On 6 February 2017 at 14:08, Olivier Lamy <ol...@apache.org> wrote:

> Hello everyone,
> I would like to submit to you a proposal to bring Gooblin to the Apache
> Software Foundation.
> The text of the proposal is included below and available as a draft here
> in the Wiki: https://wiki.apache.org/incubator/GobblinProposal
>
> We will appreciate any feedback and input.
>
> Olivier on behalf of the Gobblin community
>
>
> = Apache Gobblin Proposal =
> == Abstract ==
> Gobblin is a distributed data integration framework that simplifies common
> aspects of big data integration such as data ingestion, replication,
> organization and lifecycle management for both streaming and batch data
> ecosystems.
>
> == Proposal ==
>
> Gobblin is a universal data integration framework. The framework has been
> used to build a variety of big data applications such as ingestion,
> replication, and data retention.
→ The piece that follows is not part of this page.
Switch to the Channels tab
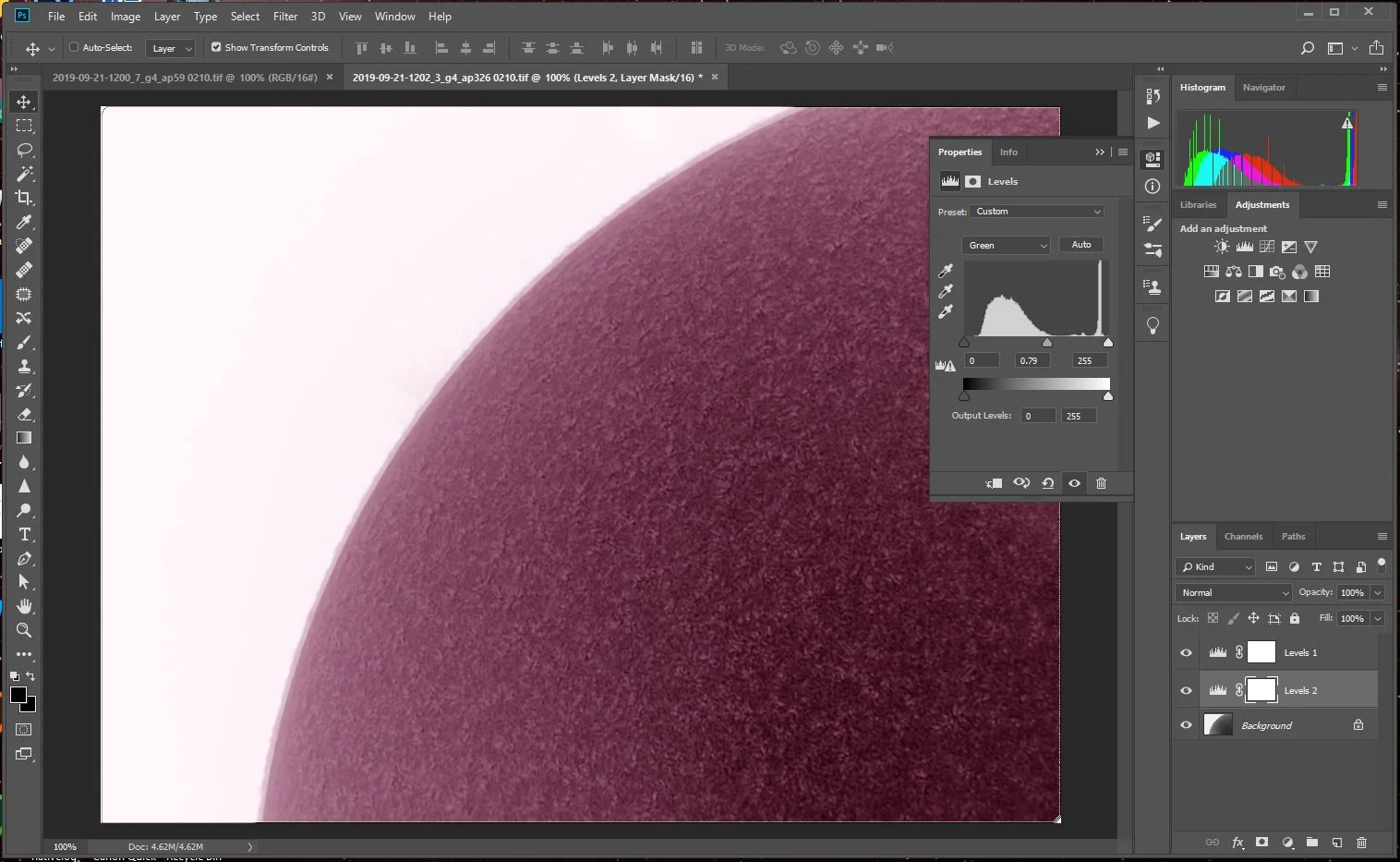This screenshot has width=1400, height=862. point(1243,537)
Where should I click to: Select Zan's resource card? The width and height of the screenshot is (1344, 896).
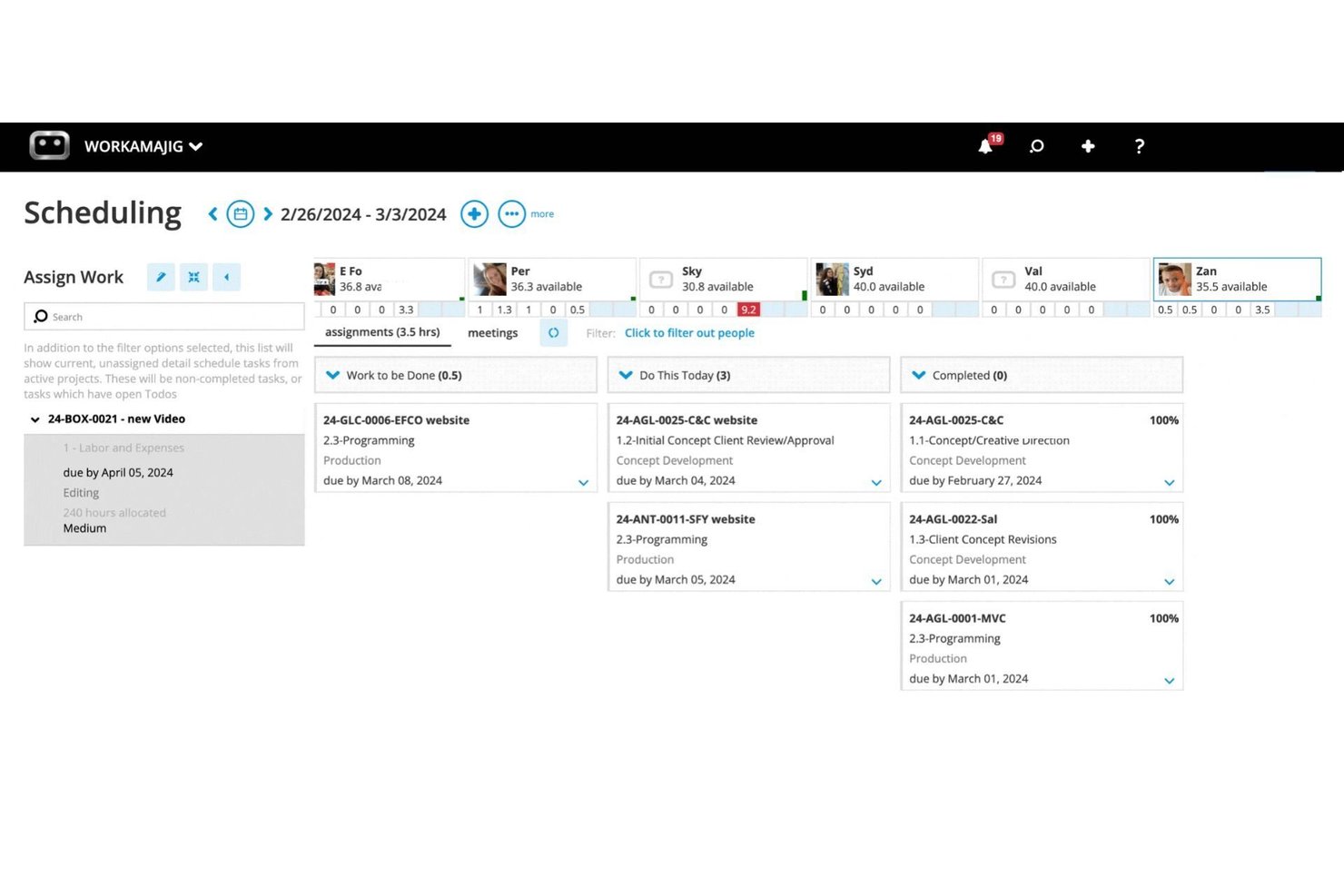point(1237,279)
The fundamental constructs provided by the
> Gobblin framework are:
>
>  1. An expandable set of connectors that allow data to be integrated from
> a variety of sources and sinks. The range of connectors already available
> in Gobblin are quite diverse and are an ever expanding set. To highlight
> just a few examples, connectors exist for databases (e.g., MySQL, Oracle
> Teradata, Couchbase etc.), web based technologies (REST APIs, FTP/SFTP
> servers, Filers), scalable storage (HDFS, S3, Ambry etc,), streaming data
> (Kafka, EventHubs etc.), and a variety of proprietary data sources and
> sinks (e.g.Salesforce, Google Analytics, Google Webmaster etc.). Similarly,
> Gobblin has a rich library of converters that allow for conversion of data
> from one format to another as data moves across system boundaries (e.g.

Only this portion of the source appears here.